Electrochemical flow capacitors (EFCs) are high-power, long-cycle life electrochemical systems that utilize flowable suspensions of activated carbon in certain electrolytes. The unique capability of flowable electrodes, which offers ease of scalability, has found many applications not only in the field of energy storage but also in capacitive deionization [1-2]. Currently, one major challenge that prohibits widespread adaptation of EFCs is the low electrical conductivity of the flowable electrodes when compared to the conductivity of the film electrodes. This is mainly caused by the high percentage of the electrolyte phase in the suspension, which is not electrically conductive. Hence, presence of readily formed electron percolation paths is of critical importance to ensure all particles have a viable electron transfer path towards the current collectors [3]. Here, we hypothesized that large pore size conductive foams such as reticulated vitreous carbons (RVCs) could offer a stationary electron transfer backbone for EFC cell fixtures and help decrease the inter-particle electron conduction distance in large channel thicknesses. Contrary to the common approach used in flowable electrochemical systems, currently proposed cell fixtures for flowable electrodes does not involve any high-surface area electrodes due to concerns over clogging and other flow related issues.
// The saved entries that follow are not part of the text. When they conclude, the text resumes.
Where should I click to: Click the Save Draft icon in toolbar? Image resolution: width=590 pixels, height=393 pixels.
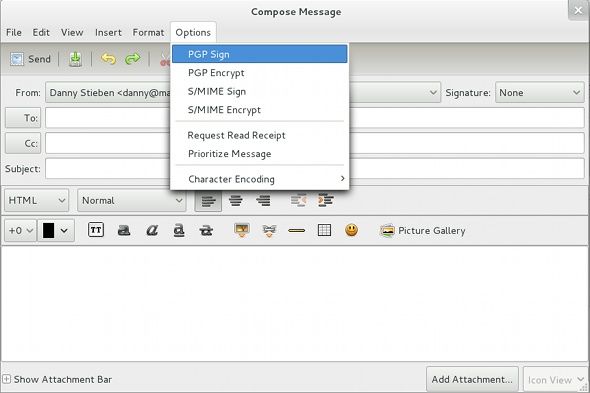click(x=75, y=59)
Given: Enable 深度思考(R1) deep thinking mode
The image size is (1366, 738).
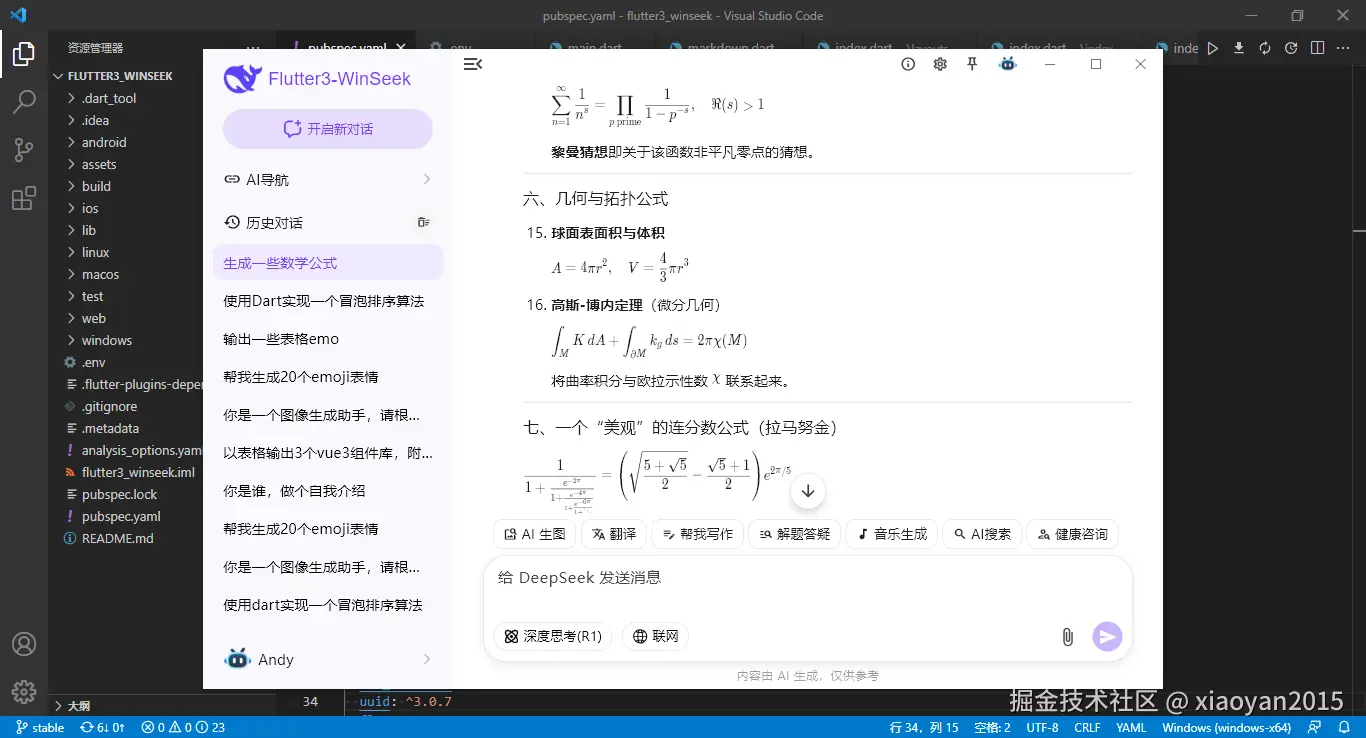Looking at the screenshot, I should click(551, 636).
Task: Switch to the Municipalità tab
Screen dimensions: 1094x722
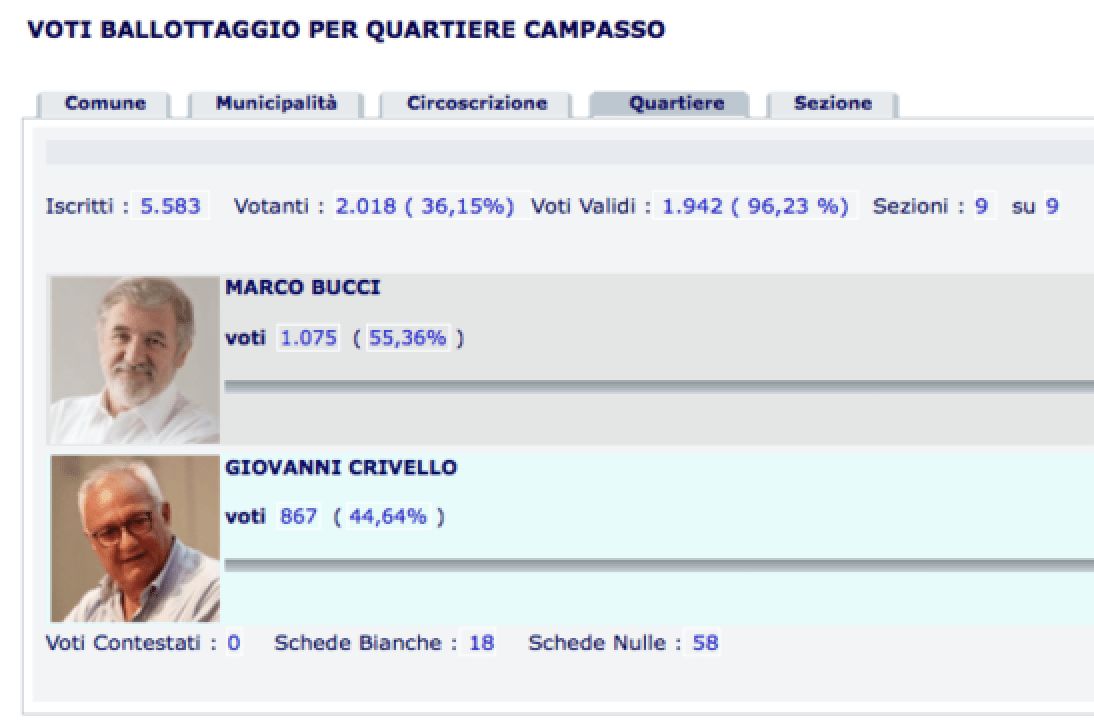Action: click(x=276, y=104)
Motivated by this, this study aims to investigate the feasibility of high-porosity conductive foams as three-dimensional current collectors in EFC cell fixtures. To accomplish this, flow cells containing RVCs selected from different porosities have been subjected to electrochemical testing under static and intermittent flow conditions. For the same electrode composition, a significant improvement in capacity (up to 2x) and in power density (up to 10x) has been observed with the utilization of conductive foams in the cell fixtures. References [1] B. Kastening, Berichte der Bunsengesellschaft für physikalische Chemie , 1988, 92, 11, 1399-1402. [2] K. B. Hatzell, M. Boota and Y. Gogotsi, Chemical Society Reviews , 2015, 44, 8664-8687. [3] C. R. Dennison, Y. Gogotsi, and E. C. Kumbur, Phys. Chem. Chem. Phsy., 2014, 16, 18241-18252.